Record extracts section start

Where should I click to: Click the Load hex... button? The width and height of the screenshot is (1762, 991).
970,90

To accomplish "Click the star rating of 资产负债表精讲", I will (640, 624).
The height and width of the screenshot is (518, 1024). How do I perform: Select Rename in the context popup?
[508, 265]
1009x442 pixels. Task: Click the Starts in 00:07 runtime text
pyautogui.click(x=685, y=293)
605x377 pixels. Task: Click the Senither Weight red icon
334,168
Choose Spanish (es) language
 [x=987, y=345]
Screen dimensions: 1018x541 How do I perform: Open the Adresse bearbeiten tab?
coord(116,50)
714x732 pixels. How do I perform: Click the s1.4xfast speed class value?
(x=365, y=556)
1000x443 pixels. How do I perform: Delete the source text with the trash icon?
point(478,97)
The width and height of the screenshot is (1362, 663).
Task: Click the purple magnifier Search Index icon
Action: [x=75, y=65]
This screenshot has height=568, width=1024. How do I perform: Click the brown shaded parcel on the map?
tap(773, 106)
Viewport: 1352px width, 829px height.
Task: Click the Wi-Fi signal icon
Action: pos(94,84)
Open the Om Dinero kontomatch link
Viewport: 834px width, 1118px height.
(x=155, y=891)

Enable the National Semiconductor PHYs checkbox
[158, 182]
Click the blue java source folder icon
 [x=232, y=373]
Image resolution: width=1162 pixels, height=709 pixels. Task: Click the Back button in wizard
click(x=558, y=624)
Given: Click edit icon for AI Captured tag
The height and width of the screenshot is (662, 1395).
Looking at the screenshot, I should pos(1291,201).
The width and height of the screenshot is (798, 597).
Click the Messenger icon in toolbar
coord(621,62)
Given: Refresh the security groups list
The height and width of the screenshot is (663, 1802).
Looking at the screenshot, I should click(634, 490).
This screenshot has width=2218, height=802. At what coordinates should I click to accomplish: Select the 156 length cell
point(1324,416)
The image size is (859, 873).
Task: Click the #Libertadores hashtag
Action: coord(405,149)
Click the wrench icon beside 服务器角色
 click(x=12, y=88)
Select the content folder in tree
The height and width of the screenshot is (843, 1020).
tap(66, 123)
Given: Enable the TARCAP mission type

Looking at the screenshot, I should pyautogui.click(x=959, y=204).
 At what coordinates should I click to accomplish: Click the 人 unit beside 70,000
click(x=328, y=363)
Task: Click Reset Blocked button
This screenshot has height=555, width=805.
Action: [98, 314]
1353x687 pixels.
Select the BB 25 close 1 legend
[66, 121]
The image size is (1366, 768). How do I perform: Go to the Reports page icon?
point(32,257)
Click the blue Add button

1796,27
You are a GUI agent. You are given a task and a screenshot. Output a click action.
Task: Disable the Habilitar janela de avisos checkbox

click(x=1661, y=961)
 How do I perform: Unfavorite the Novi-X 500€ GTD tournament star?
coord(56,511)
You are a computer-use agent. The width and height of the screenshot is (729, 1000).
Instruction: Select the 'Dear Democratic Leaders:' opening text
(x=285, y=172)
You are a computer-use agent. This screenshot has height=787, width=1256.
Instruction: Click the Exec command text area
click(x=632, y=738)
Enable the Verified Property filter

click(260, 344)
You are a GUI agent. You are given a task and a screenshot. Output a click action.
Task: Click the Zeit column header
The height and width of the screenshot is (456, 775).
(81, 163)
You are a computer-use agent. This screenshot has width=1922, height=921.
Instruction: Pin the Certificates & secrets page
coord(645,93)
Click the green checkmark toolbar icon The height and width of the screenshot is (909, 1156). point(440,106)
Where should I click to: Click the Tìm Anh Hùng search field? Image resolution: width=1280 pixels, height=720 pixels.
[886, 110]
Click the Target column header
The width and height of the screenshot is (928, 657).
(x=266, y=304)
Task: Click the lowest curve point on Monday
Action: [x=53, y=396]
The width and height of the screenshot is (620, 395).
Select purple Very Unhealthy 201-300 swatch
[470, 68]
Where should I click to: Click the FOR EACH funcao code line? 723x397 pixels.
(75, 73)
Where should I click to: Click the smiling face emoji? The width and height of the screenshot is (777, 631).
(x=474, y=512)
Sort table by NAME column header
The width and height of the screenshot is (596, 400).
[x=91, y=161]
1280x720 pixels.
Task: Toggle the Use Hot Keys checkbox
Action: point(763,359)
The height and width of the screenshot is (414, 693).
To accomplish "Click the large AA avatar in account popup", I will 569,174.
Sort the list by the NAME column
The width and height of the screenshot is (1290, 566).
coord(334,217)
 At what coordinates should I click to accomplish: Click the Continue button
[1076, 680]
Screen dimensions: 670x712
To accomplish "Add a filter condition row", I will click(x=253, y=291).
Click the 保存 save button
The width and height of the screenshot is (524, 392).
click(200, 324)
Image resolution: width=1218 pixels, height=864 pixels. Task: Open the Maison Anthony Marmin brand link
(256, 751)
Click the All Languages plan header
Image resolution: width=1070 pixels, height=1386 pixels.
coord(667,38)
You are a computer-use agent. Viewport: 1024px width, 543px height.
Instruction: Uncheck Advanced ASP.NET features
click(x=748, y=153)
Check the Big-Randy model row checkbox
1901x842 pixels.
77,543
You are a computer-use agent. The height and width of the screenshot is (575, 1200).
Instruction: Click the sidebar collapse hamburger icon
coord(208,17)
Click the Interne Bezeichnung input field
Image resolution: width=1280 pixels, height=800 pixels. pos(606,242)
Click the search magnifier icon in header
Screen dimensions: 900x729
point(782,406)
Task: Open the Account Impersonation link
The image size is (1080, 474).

Record extracts section end

For each line in the records that holds "computer", show that line as it stands.

You are a computer-use agent. The width and height of the screenshot is (729, 1000).
You are a computer-use agent. This screenshot has height=787, width=1256.
You are a computer-use agent. This screenshot has width=1922, height=921.
You are a computer-use agent. Viewport: 1024px width, 543px height.
You are a computer-use agent. The height and width of the screenshot is (575, 1200).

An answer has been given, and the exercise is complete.